A report by KPMG said if the participation gap were halved, gross domestic product (GDP) would be $A60 billion greater in 20 years’ time.

Continued focus on policy decisions which support women in the workplace, as well as improving the availability and affordability of quality childcare would greatly help with closing this gap.

There are also positives in the level of gender diversity on boards although there is more work to be done.

As it stands 28.5 per cent of ASX 200 board positions are occupied by women, up from 27.7 per cent in June, according to the latest Gender Diversity Progress Report by the Australian Institute of Company Directors (AICD).

There are 424 women holding positions on top 200 boards. Men hold 1063 board positions.

OneVue Managing Director Connie McKeage says discussions about important issues like inclusion and gender balance around board room tables and management need to continue, however the activity around these matters must also increase.

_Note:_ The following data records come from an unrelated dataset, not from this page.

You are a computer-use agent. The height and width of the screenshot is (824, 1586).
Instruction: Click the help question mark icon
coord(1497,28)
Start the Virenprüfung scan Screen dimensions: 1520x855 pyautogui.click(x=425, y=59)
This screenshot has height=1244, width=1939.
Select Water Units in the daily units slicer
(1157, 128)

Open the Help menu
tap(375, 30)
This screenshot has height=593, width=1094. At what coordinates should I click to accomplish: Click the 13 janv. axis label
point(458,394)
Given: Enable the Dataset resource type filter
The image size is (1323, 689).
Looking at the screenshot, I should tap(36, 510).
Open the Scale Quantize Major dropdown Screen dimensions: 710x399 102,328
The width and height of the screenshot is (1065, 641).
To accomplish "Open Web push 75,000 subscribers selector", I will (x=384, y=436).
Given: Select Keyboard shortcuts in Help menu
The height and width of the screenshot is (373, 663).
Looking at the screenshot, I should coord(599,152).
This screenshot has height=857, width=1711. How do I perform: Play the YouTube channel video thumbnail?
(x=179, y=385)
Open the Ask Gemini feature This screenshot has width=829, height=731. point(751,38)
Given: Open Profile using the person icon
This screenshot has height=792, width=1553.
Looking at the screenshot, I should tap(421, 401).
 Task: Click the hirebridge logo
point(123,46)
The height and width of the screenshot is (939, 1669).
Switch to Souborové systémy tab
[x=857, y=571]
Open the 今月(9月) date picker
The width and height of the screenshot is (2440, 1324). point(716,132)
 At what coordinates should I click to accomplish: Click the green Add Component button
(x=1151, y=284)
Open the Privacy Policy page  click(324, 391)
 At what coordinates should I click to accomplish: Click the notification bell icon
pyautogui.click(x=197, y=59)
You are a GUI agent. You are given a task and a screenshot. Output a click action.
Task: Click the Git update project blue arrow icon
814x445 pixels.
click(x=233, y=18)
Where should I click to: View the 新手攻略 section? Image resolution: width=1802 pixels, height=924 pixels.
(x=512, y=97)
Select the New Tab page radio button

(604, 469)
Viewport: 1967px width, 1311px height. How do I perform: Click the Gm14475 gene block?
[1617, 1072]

There are also signs that the superannuation gap between men and women may be closing, although in absolute terms the gap is still very substantial. 

The country’s biggest super fund, AustralianSuper, reported the gap between the life-time retirement savings of men and women fell to 28 per cent at the end of the 2018 financial year, from 30 per cent in 2017.

AMP Financial Planning adviser Di Charman says the recent legislative change allowing people to “carry forward” their unused concessional contribution caps for up to five years was a positive measure for women.

“It will give women the opportunity to top up their super in years where they have more income and will help bridge the retirement gap,” she says.

Education data suggests wages and graduate salaries could be having an impact on the types of courses women study beyond high school. 

Female engineering graduates are earning about $A1,500 more than male graduates on completion of their studies, and are enrolling in this field at more than three-times the pace of more traditional female-dominated courses like education.

Despite this, the average female graduate is still paid less than male graduates across all course areas.

Meanwhile mining and information media and telecommunications, which are among the highest paying sectors, stood out as having links to the fastest growing education pathways for women.

Health care and social assistance recorded the biggest gender pay gap increase of any sector, up 9.6 per cent to 25 per cent in May compared to 22.8 per cent in November.

The FWX has an important role to play in maintaining the momentum.

It can help to frame a discussion of the issues, provide facts, highlight the importance of ongoing progress and shape policy.

The Women’s Index will empower more women to become fearless in life by giving them timely information on the opportunities and benefits of enhancing their financial wellbeing.

Jo Masters is Senior Economist at ANZ and Bianca Hartge-Hazelman is the founder of the Financy Women’s Index.

The views and opinions expressed in this communication are those of the author and may not necessarily state or reflect those of ANZ.